Because of how much I think and the amount of content I produce, I NEED to work in the now, rather than looking months and years into the future.

Without that immediacy, I get lazy, and no one ever got what they wanted being lazy.

Looking Back

You’ve summoned up the gumption to get your work or content out into the world, good job! But when you look back and read through it, you cringe and wonder how you could have shared something like this. You want to delete it and get it off the internet.


Feeling this resistance means you’ve progressed and grown as a person and a professional since you shared that opinion. With every piece of content you share, you care less and gain the insight you need to improve things and grow.

Pushing Forward

Every new thing you try is naturally met with resistance, change is difficult, and people don’t like change.

The way that you push forwards is to think of the results and how every action and forward movement is another step along your journey. It’s why when you’re trying something new, you question everything so much. You care way too much about what others think. However, to push yourself and your work forwards, you need to stop over complicating things so much, and get on with it, to do this take one of your ideas, break it down into smaller stages and steps, just as you would with a client or at work. In doing this, you make the idea less daunting and work out precisely what you need to do, so you always have something to be working on, and push forwards.

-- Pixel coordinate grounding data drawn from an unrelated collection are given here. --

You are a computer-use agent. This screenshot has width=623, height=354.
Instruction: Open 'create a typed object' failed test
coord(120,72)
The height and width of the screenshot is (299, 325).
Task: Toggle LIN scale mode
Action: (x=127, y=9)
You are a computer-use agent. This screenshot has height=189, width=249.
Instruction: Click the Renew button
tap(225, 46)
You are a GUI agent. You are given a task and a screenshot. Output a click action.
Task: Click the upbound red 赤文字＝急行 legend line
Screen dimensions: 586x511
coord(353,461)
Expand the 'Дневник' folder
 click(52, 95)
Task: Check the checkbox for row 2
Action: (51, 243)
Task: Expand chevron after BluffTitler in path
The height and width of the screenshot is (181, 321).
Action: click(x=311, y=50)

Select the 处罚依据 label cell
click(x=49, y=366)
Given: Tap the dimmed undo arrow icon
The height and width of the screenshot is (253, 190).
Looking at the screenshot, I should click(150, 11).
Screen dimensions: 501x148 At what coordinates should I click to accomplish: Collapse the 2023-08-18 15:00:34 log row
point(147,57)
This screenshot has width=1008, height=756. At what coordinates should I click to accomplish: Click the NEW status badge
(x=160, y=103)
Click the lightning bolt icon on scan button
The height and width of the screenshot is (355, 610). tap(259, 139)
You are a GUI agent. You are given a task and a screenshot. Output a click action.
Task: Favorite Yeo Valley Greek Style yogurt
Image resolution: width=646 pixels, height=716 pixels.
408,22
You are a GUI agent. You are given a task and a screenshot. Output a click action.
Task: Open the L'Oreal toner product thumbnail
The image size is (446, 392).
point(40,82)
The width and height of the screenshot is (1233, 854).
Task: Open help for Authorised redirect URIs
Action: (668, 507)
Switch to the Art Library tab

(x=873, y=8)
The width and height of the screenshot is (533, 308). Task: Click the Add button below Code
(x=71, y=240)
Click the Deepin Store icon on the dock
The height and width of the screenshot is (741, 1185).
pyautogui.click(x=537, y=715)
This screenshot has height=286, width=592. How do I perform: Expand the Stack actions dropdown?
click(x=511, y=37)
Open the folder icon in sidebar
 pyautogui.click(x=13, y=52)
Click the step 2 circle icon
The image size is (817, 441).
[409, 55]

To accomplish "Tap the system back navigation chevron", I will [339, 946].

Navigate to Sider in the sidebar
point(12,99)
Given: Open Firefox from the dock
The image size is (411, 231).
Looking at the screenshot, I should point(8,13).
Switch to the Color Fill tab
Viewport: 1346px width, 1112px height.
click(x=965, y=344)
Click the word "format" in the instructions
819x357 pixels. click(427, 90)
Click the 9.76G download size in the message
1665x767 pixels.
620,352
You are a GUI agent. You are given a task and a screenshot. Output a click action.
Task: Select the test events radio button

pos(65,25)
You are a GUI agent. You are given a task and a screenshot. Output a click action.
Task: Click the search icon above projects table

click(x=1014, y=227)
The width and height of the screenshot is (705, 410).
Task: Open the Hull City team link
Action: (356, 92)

To help this process along, you should be in constant communication with those who benefit from what you’re creating so you are always learning and adjusting your trajectory to be heading in the right direction on the journey to your dreams.

Always be educating yourself on what the audience wants, and you’ll never have to guess or make assumptions. If you’re struggling to relate, take some time to talk with the people you seek to help, in doing so, you’ll find out a raft of inspiration and triggers that your demographic genuinely care about. When you get that data, you can find and relate to the mindset you need to frame your decisions through, to validate them.

Only You Care This Much

Just like everything in life, it’s easy to overthink. But keep it simple. Work out what you’re helping with, and whom you’re assisting, then find them and get to helping, rather than overcomplicating achieving what you want.

The key to being able to release your work, without having a panic attack, or boring yourself to death, is to always be pushing your vision and finding the people you impact the most. Use that to inspire you and distract from your monologue telling you to stop or give up.

You’re better now. Create something fresh with that new mindset, rather than wasting your power critically pondering what you’ve done before.